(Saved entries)
* start *
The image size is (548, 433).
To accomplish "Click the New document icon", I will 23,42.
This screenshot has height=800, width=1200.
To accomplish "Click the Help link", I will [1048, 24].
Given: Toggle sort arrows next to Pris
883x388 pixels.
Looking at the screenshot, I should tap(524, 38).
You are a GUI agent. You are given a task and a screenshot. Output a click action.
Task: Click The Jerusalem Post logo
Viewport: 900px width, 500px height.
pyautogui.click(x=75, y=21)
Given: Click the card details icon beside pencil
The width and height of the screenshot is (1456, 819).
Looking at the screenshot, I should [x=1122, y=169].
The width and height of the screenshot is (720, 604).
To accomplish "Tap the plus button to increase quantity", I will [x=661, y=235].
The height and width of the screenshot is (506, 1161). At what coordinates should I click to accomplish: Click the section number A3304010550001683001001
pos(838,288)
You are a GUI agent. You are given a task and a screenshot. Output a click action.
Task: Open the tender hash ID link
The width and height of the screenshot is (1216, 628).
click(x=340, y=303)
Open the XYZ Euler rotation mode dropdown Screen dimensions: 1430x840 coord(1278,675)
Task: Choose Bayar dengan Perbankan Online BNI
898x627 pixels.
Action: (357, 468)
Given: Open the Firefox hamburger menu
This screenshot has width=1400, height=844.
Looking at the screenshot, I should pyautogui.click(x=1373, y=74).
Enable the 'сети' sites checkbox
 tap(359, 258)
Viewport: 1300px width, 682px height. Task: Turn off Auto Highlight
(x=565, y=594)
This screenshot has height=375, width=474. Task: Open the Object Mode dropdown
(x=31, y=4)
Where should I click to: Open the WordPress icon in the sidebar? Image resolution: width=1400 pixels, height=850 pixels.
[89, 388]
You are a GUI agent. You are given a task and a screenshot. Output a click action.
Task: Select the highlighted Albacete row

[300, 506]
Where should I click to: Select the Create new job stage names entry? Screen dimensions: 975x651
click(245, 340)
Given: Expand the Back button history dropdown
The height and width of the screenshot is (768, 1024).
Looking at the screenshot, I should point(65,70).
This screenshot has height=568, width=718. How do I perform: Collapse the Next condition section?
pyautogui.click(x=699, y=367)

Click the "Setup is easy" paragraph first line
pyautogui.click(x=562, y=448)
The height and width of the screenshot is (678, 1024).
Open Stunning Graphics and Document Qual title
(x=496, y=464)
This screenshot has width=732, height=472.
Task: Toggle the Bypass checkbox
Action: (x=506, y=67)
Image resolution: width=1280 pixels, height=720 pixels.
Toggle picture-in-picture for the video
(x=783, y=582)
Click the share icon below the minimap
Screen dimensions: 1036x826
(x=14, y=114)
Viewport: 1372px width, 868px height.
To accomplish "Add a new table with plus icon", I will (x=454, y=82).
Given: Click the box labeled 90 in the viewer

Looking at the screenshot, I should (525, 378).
* end *
Repeat verbatim the part of the records above that opens with the line containing "Where should I click to: Select" and closes with the line containing "Looking at the screenshot, I should point(65,70).", both included.

Where should I click to: Select the Create new job stage names entry? Screen dimensions: 975x651
click(245, 340)
Given: Expand the Back button history dropdown
The height and width of the screenshot is (768, 1024).
Looking at the screenshot, I should point(65,70).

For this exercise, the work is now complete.